(Information supplied begins)
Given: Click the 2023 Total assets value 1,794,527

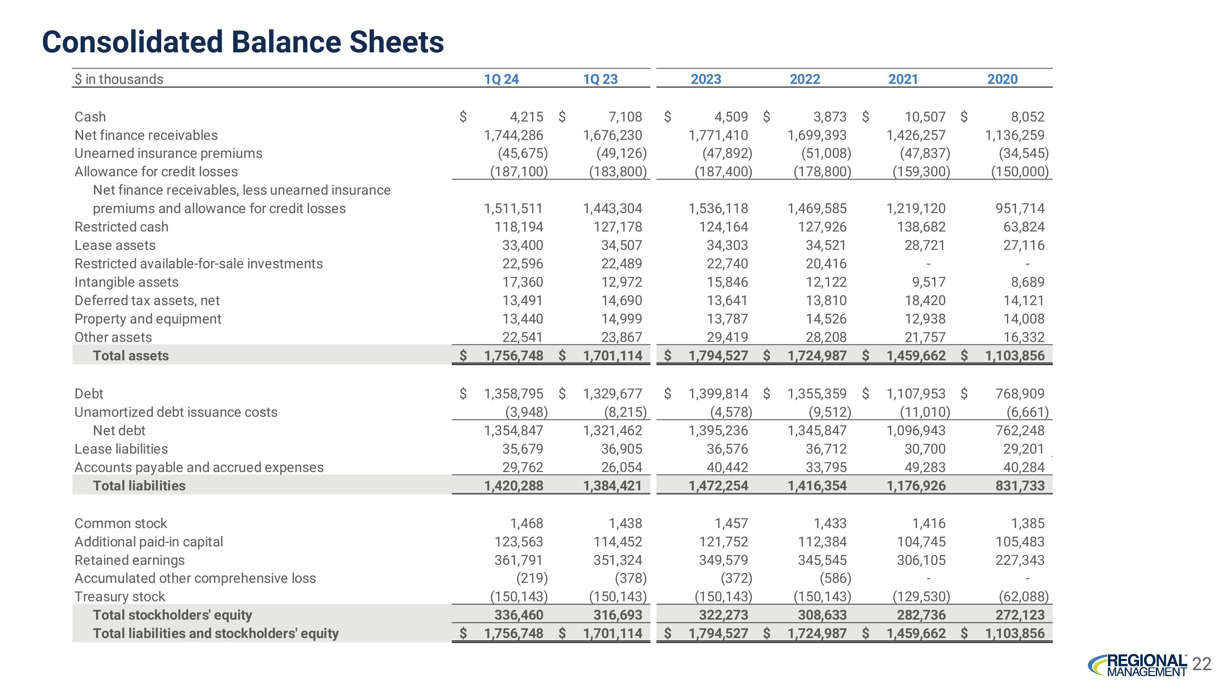Looking at the screenshot, I should (x=718, y=356).
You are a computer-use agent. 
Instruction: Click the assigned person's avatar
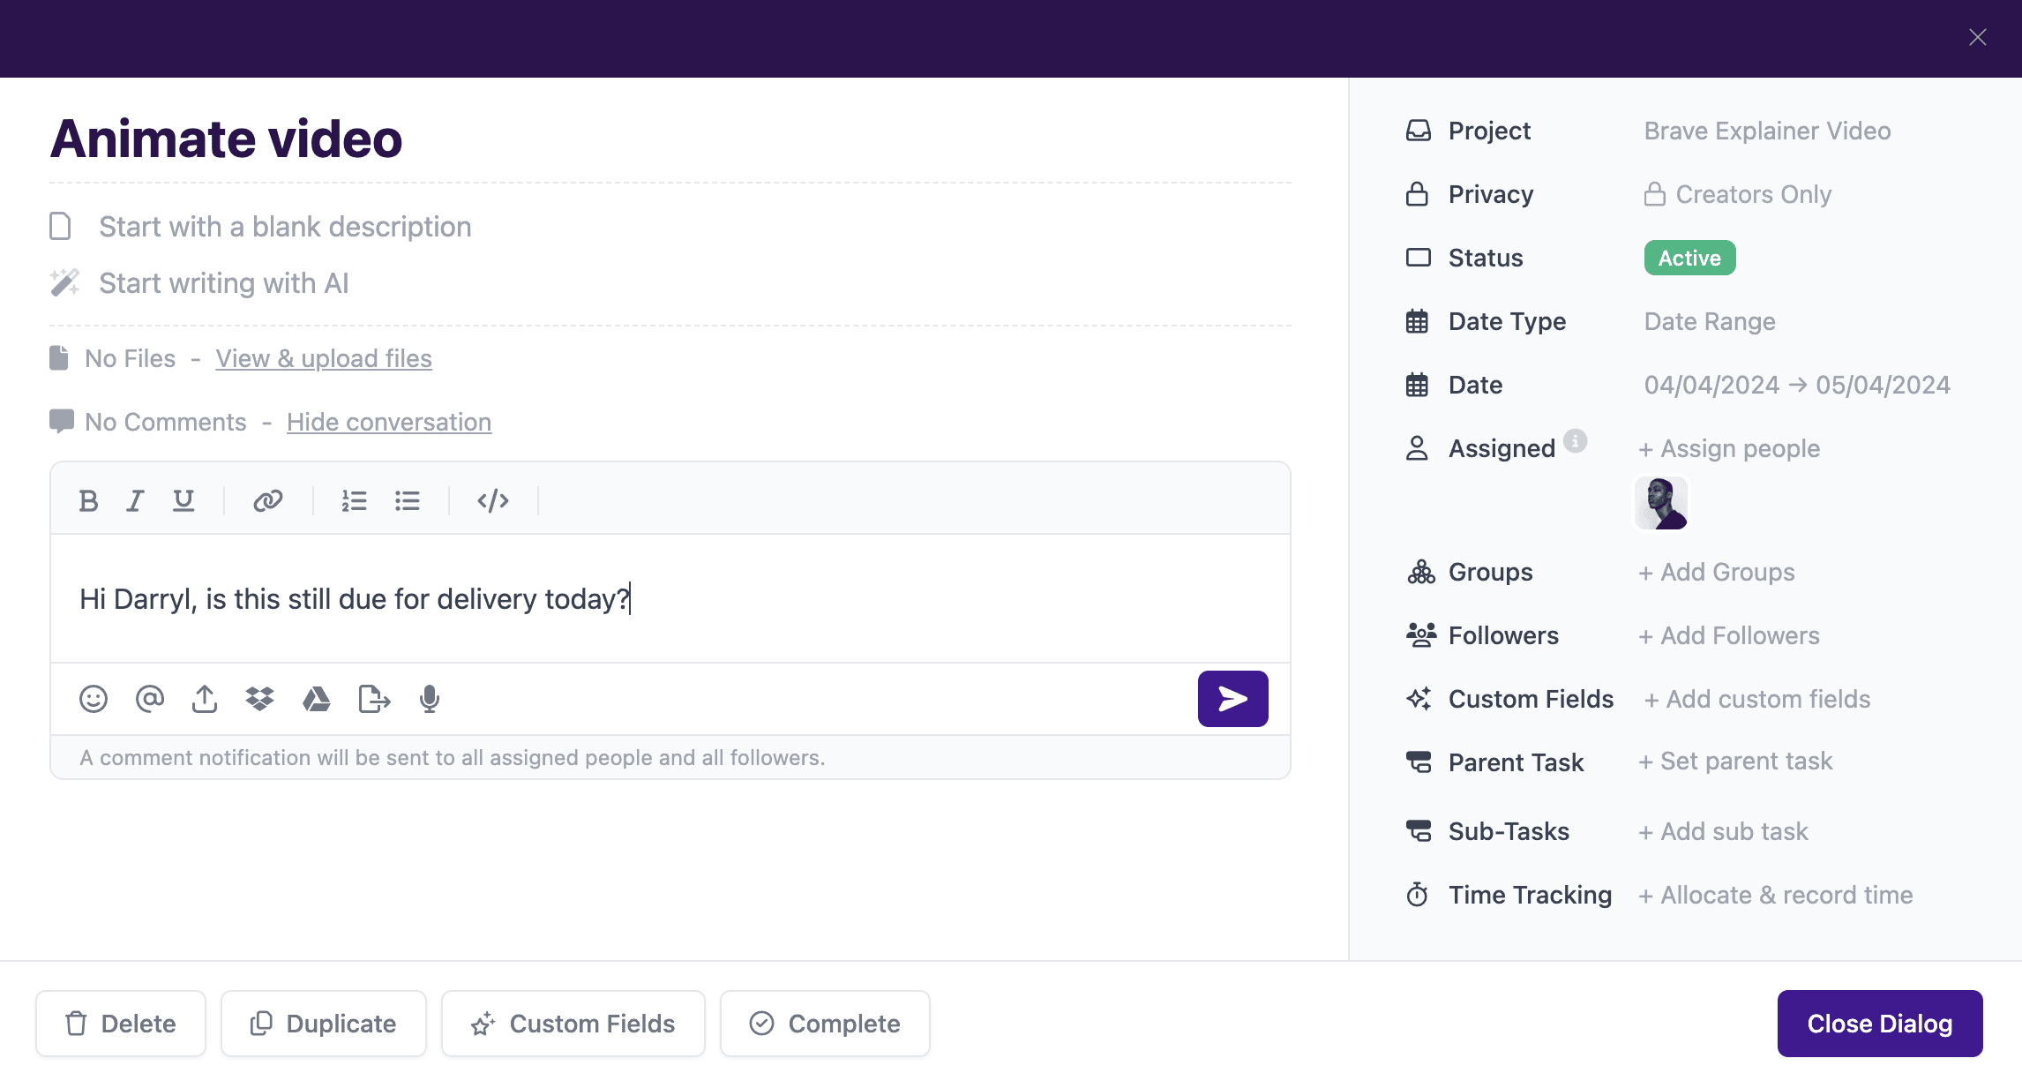click(1661, 503)
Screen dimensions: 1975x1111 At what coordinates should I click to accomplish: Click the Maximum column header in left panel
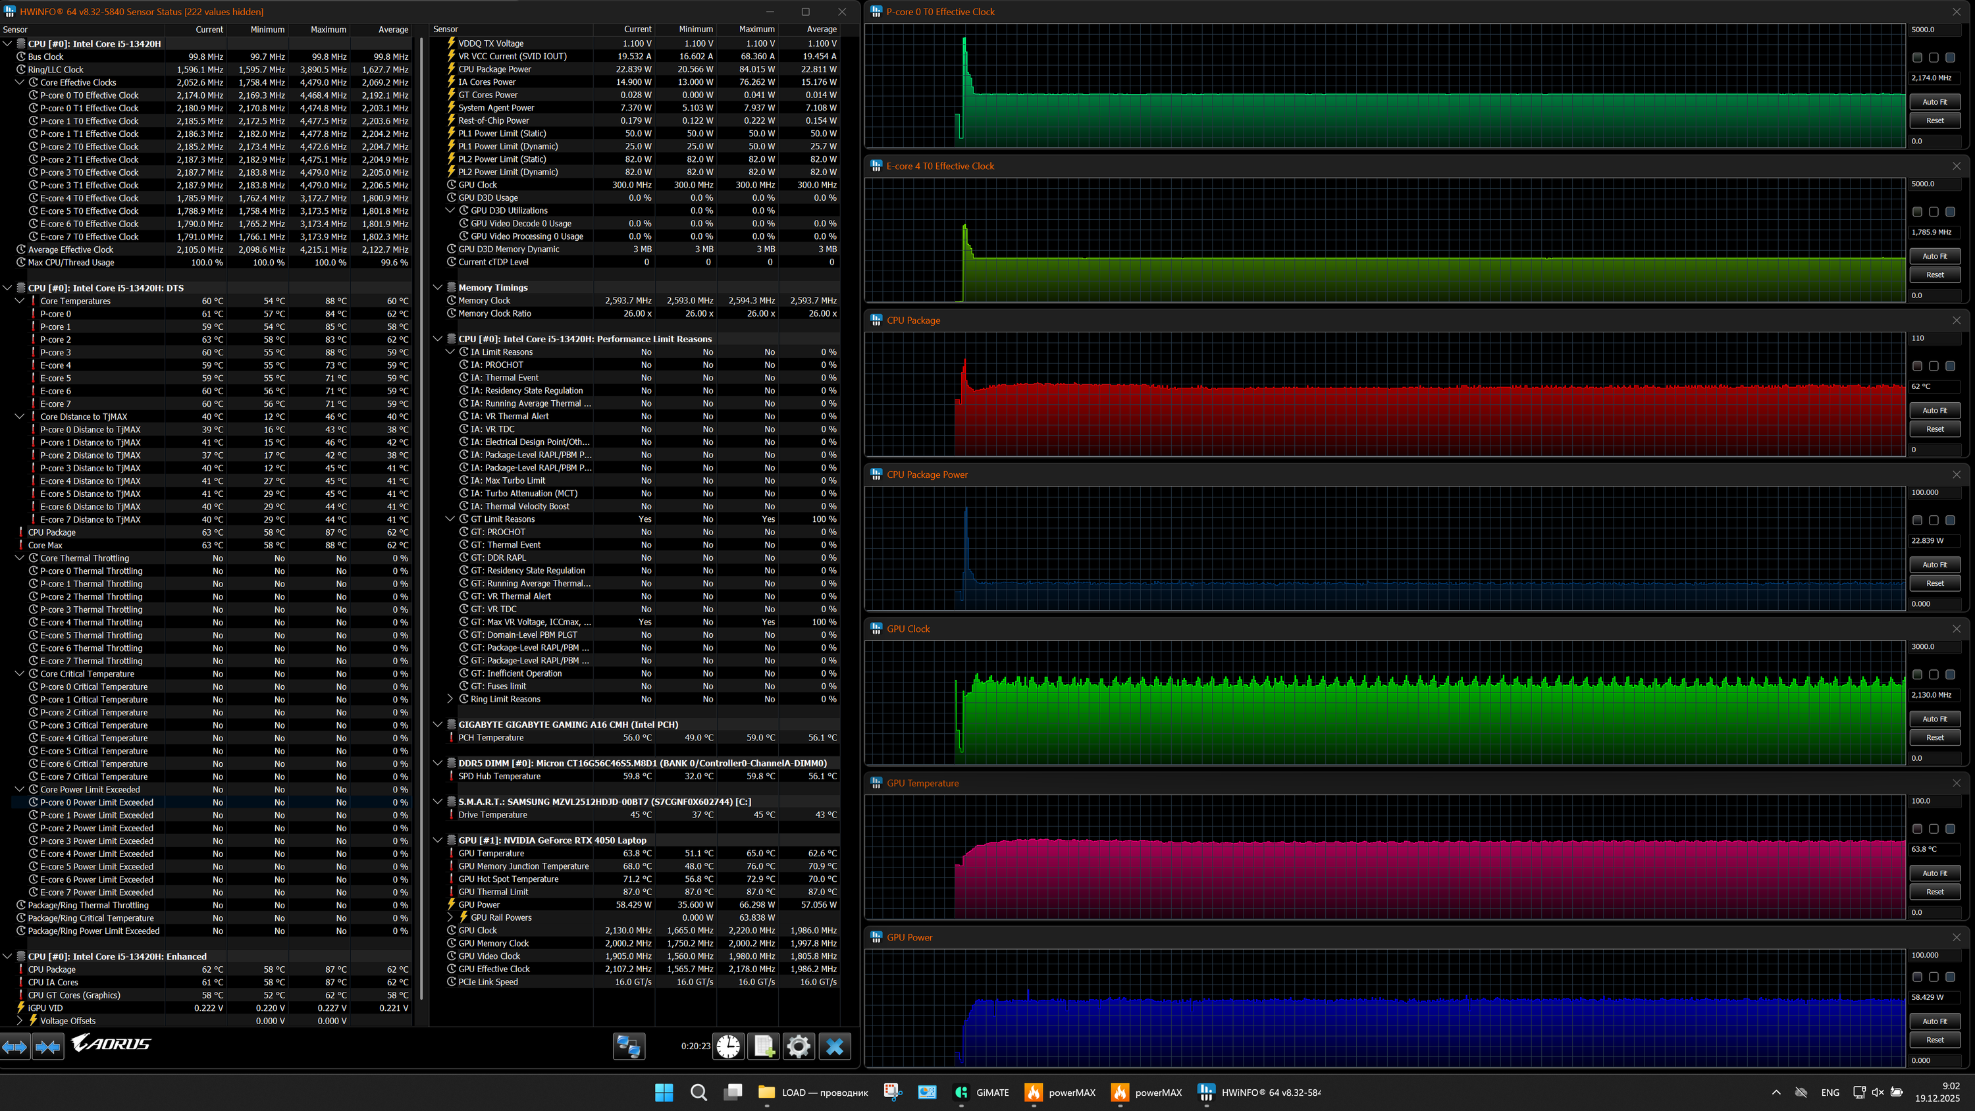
(Information supplied ends)
Print each entry above exactly. The pictures should not be printed.

## Response
Given: Click the 2023 Total assets value 1,794,527

Looking at the screenshot, I should (x=718, y=356).
You are a computer-use agent. 
Instruction: Click the assigned person's avatar
click(1661, 503)
Screen dimensions: 1975x1111 At what coordinates should I click to accomplish: Click the Maximum column header in left panel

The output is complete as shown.